En trois semaines, et dans un marché extrêmement tendu, les agents ne parviennent à mettre la main que sur 40 millions de masques, selon le ministère de la Santé. Ils sont à moitié issus de la production française, des réquisitions et des dons et à moitié importés de l'étranger. Plusieurs occasions ont été manquées, pointe Mediapart, auprès de fournisseurs chinois notamment. L'Etat n'a pas donné suite à certaines propositions détaillées, rédigées par des fournisseurs, estimant qu'elles manquaient de fiabilité. Dans ce contexte exceptionnel, certaines offres sont en effet formulées par de fausses sociétés ou à des prix déraisonnables.

Mais d'autres auraient sans doute mérité l'attention. L'entreprise Prolaser avait annoncé être en mesure d'importer 500 000 masques par jour grâce à ses agents en Chine. Elle n'a jamais reçu de réponse des services de l'Etat et ce sont finalement les conseils départementaux de Vendée et du Maine-et-Loire qui lui ont passé commande. Une première livraison a atterri le 30 mars et sera destinée aux Ehpad et aux aides aux personnes âgées.

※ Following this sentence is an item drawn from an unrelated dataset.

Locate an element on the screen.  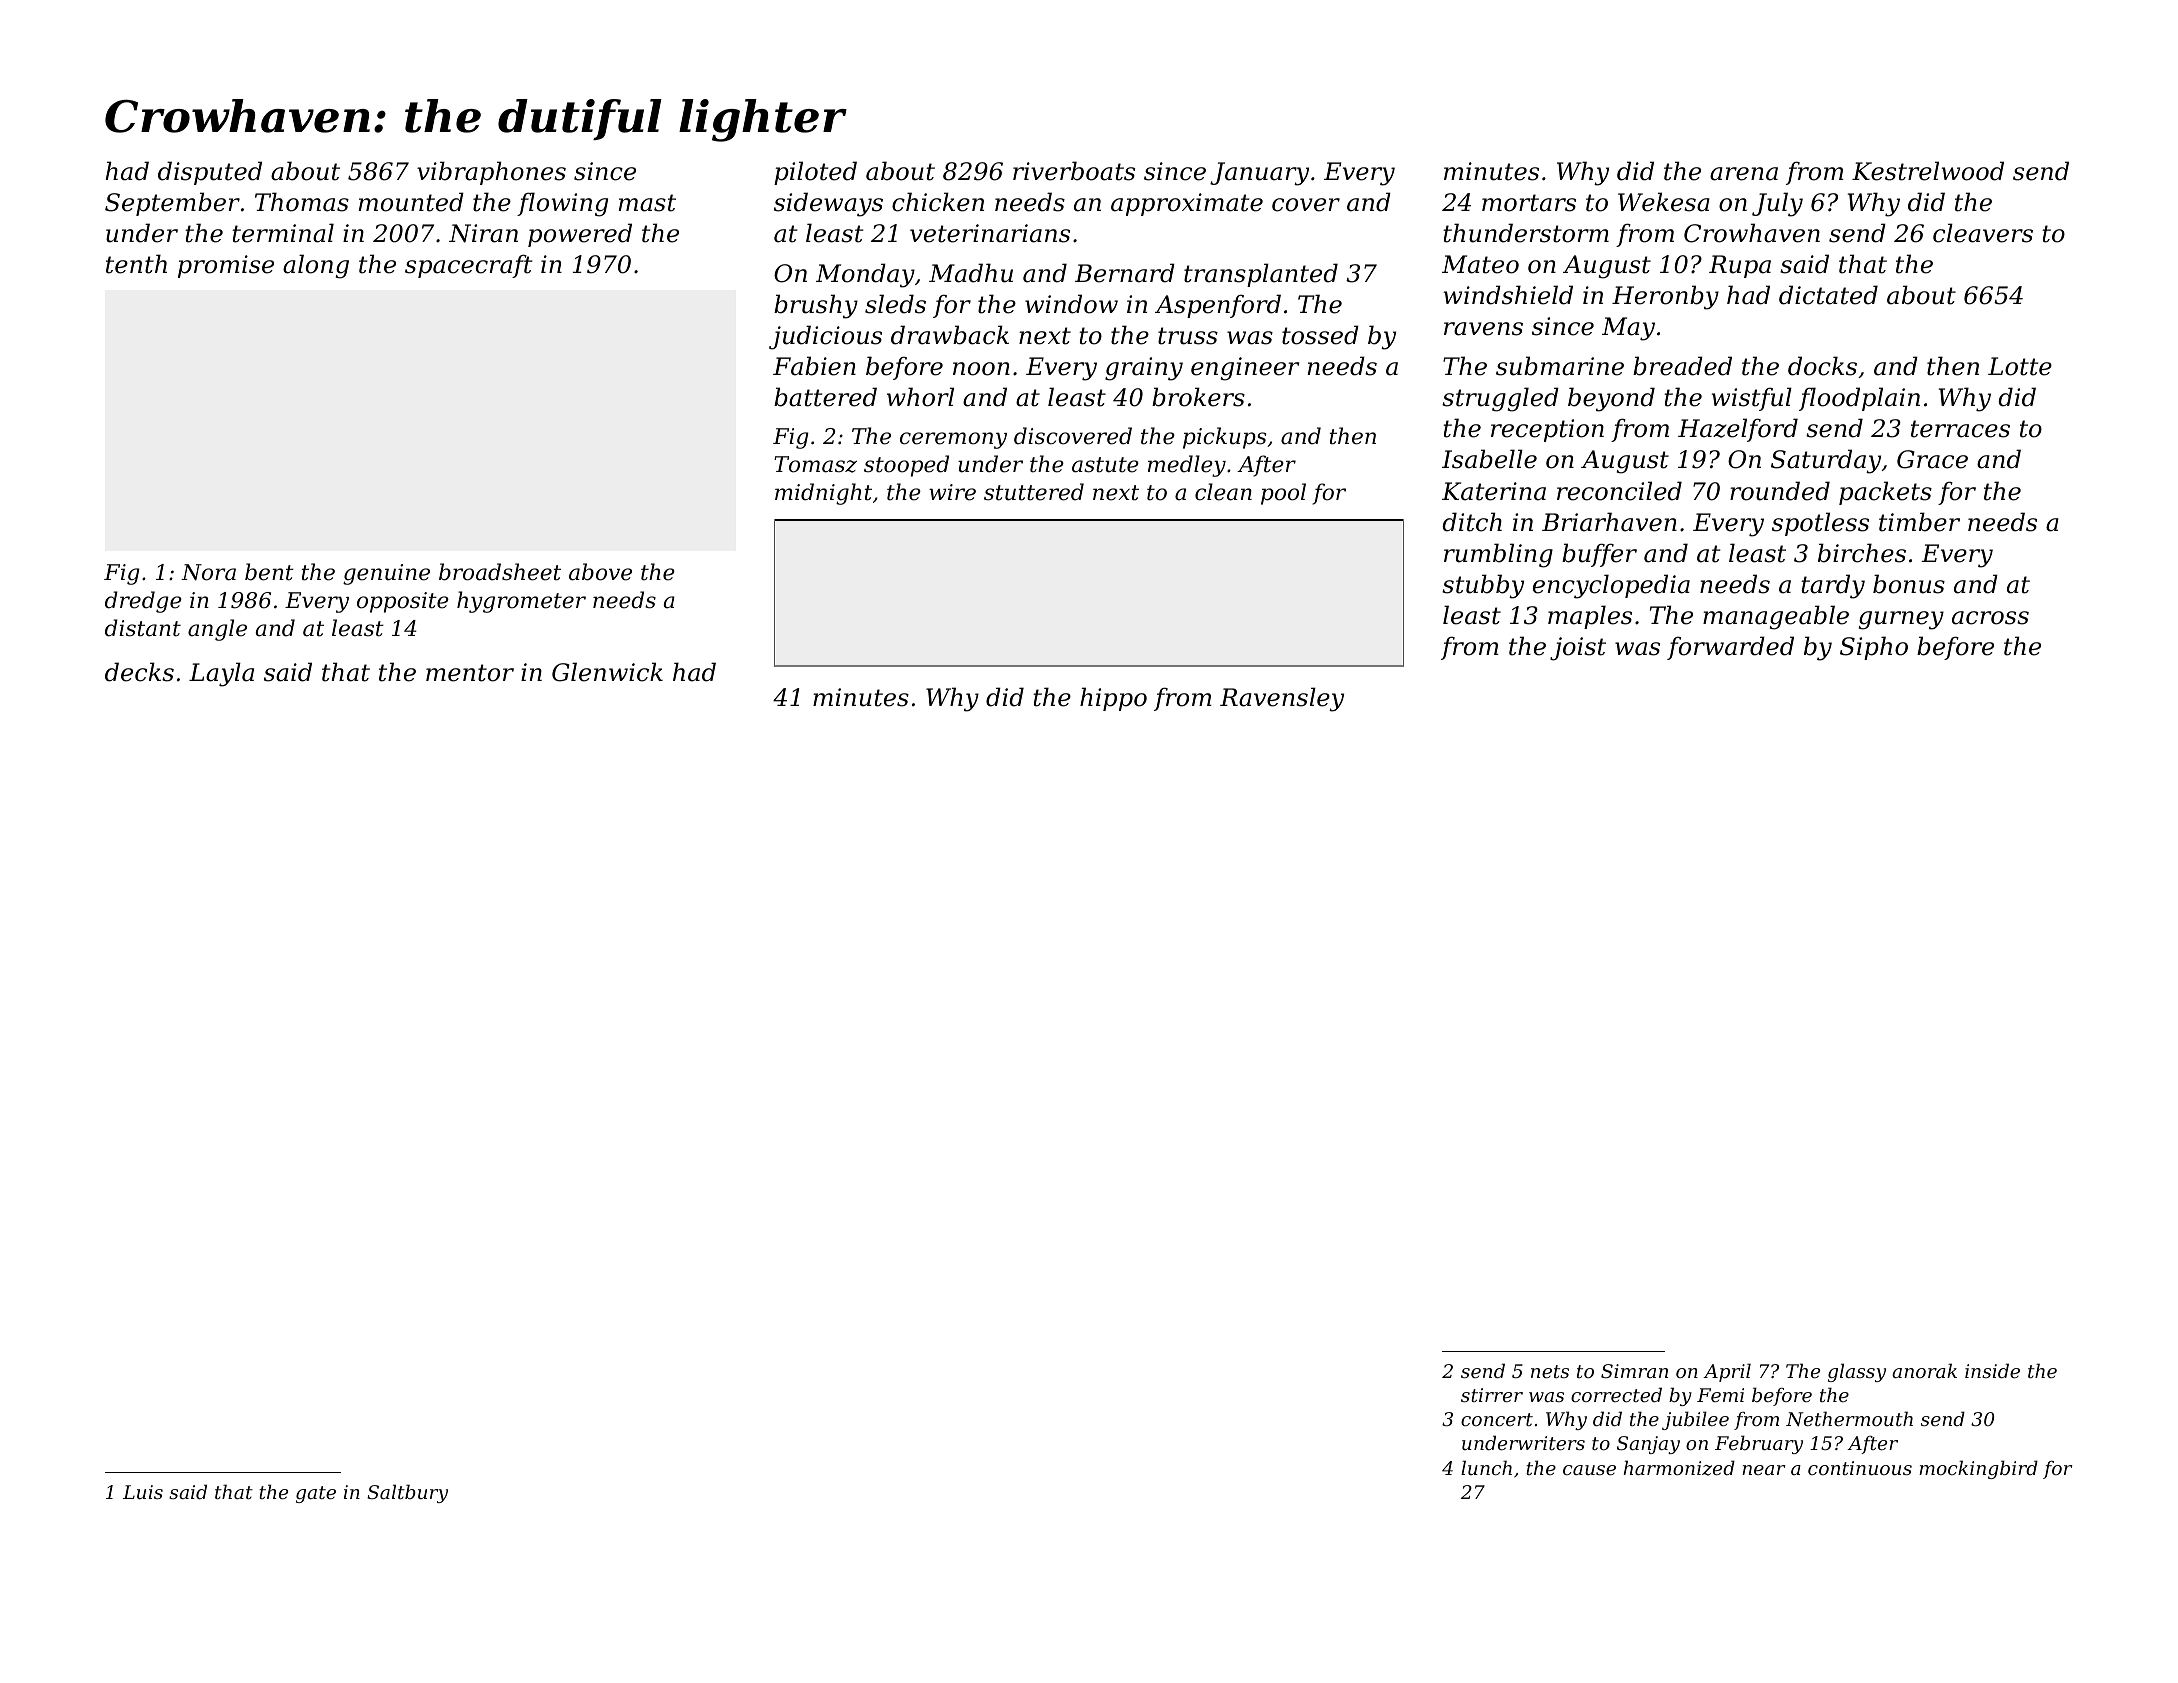
hippo is located at coordinates (1113, 699).
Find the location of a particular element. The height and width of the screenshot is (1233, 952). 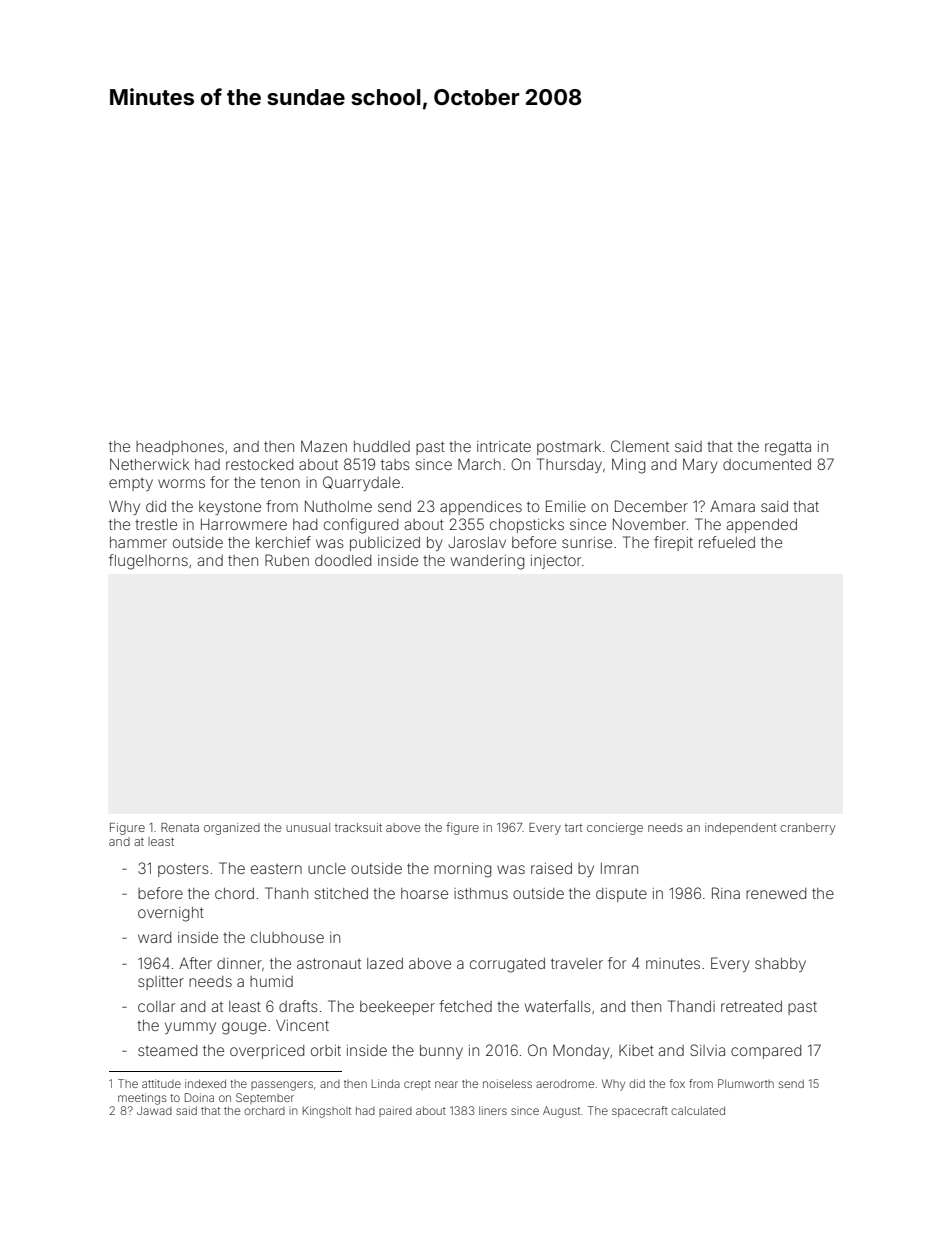

Mazen is located at coordinates (324, 446).
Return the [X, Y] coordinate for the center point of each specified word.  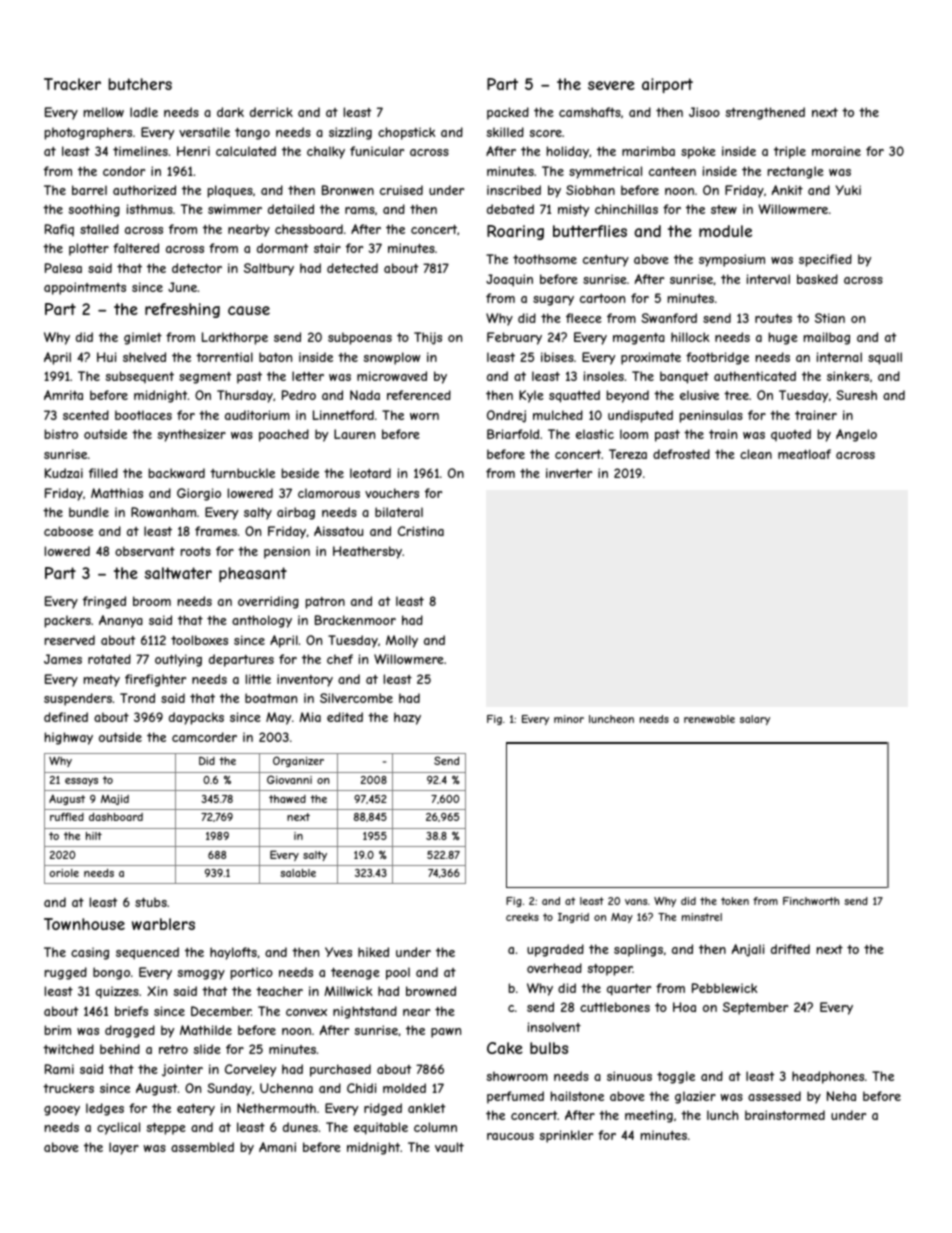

Le site Mediapart cite également l'exemple d'une société d'importation d'objets publicitaires qui avait repéré un stock de 500 000 masques chirurgicaux sans norme européenne. Faute de retour des douanes, il a dû laisser filer la commande.

L'importance des masques minimisée

Fin janvier, le gouvernement minimise l'importance du port du masque, voire même le déconseille, sauf chez les personnes infectées. Ces consignes sont maintenues les semaines suivantes. "Les masques chirurgicaux sont utiles en cas d'épidémie et ils sont distribués aux personnes de retour de Chine et aux personnes au contact de malades", répond le directeur général de la santé, Jérôme Salomon, à une médecin de la Sarthe qui l'alerte sur ce point. "Il faut en priorité équiper les soignants, les stocks sont limités", écrit le numéro deux du ministère à un tiers qui offre son aide pour obtenir des masques. Ce qui suggère que les consignes sanitaires sont surtout liées à la pénurie.

Il n'y a pas besoin d'un masque quand on respecte la distance de protection vis-à-vis des autres.

Sibeth Ndiaye, porte-parole du gouvernement

le 19 mars

Mais le ton est bien différent en coulisses. Il faut "augmenter massivement, massivement, notre autonomie en matière de masques", déclare ainsi la secrétaire d'Etat au ministère de l'Economie Agnès Pannier-Runacher lors d'une conférence avec des professionnels du textile, selon un enregistrement consulté par Mediapart. "L'enjeu pour nous, c'est finalement de préparer la sortie de confinement, où on sait qu'il faudra massivement équiper."

Récemment, George Gao, directeur général du Centre chinois de contrôle et de préventions des maladies, a expliqué à la revue Science (en anglais) que "la grande erreur aux Etats-Unis et en Europe [était], à [s]on avis, que la population ne porte pas de masque". Une étude parue dans la revue The Lancet (en anglais) estimait également qu'une généralisation du masque pouvait réduire les risques de transmission.